Judge Jones told a packed special called meeting on Feb. 13 that the Pike County Fiscal Court had not authorized construction of a landfill in Myra and had only authorized negotiations for a possible host agreement after receiving a single proposal. "The fiscal court has not authorized anybody to build a landfill," he said, adding that the court had voted in open session to solicit proposals, accepted one proposal and authorized him to negotiate a host agreement to allow the company to explore feasibility and apply for state permits.
Why it matters: The county’s existing landfill opened in 1993 and, Judge Jones said, has accepted interstate waste for decades to help offset costs. The court faces three difficult choices: expand the current landfill (most recent estimate about $18 million), close it (estimated $6 million closure cost), or partner with a private operator to build a new facility. Each carries large financial tradeoffs for residents, he said, particularly because bond terms could outlast the useful life of an expansion.
What the judge told residents: Jones outlined the legal and technical guardrails that remain. He said engineers must determine whether the Myra site is feasible from engineering and environmental perspectives and whether a project is economically viable before any administrative permit would be filed. He cited the county’s procurement and open-meetings process and said the state law allows executive-session negotiation of proprietary economic-development information under KRS chapter 61. "If they apply for an administrative permit, there's a public hearing, public comment period," Jones said.
Numbers and timeline: Jones said the current landfill opened in 1993 and has been receiving waste for about 34 years. Short-term emergency work funded by the state — a roughly $4.7 million injection — will provide about six to seven years of additional airspace, he said. He warned that an expansion previously estimated at $6–7 million in 2019 has grown to as much as $18 million in recent engineering estimates and that no local firms bid on the expansion contract. The court earlier obtained approval to issue a $10 million bond toward an expansion, Jones said, but financing the remainder could leave residents paying a 30-year debt for a 15-year capacity gain.
Private operator and operations: Jones described the company that proposed the private landfill as experienced and said its representative (Jonathan Murray, presented in the court slides) has landfill credentials and operations experience. He summarized the firm’s proposed handling methods — sealed 106-ton rail cars sprayed with an odor-control coating, enclosed unloading, leachate treatment and onsite controls — and said the company told the court it would accept up to 65,000 tons a year of county waste for free if a facility were built. Jones said Pike County currently disposes roughly 50,000 tons per year.
Community concerns and process: Multiple residents pressed the court in the public portion of the meeting; the judge repeatedly said no public comments would be taken at this special call because the court had other business to address and some officials had appointments. Commissioners said candidates who have pledged 'no landfill' should explain how they would pay hundreds of thousands of dollars in alternate costs to haul or close the landfill.

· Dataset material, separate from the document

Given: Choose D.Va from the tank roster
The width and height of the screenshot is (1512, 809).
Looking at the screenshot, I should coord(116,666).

One attendee apologized publicly after a social-media post that included a threat; the court said it would pursue enforcement if the threat could be attributed.

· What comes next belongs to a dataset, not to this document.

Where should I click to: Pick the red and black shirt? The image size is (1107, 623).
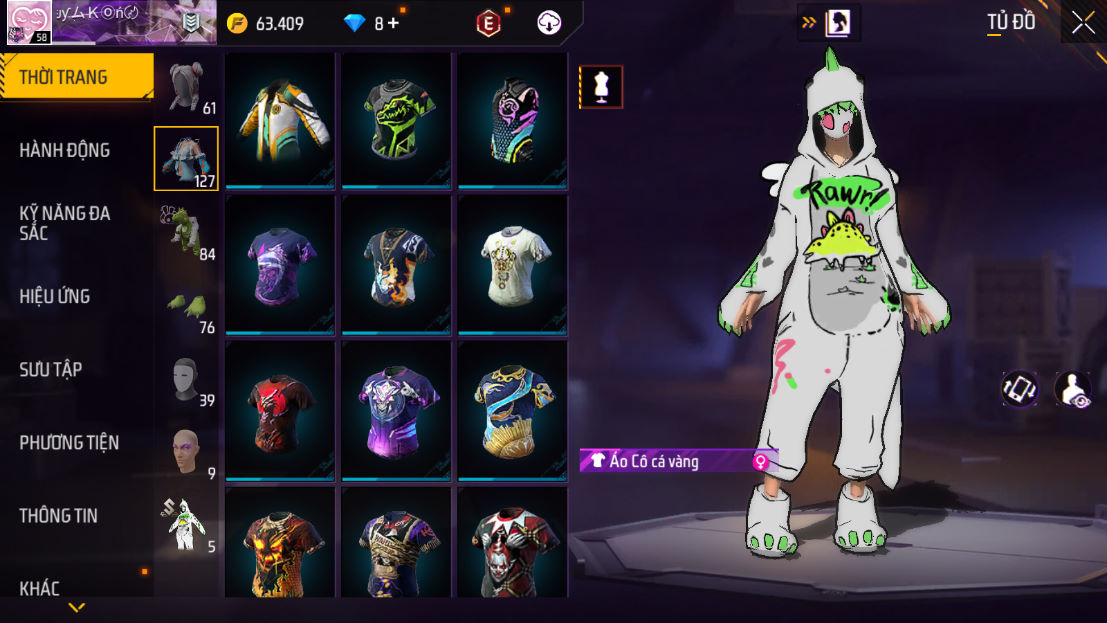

Next steps: Jones said the host agreement only permits the company to investigate feasibility and does not approve a site. Any administrative permit application would trigger public hearings and would still require county site-approval under the court’s site ordinance. If any company files an application, the court indicated it would return to the public with more information and that a future fiscal court — not the current administration — would make any final site decision.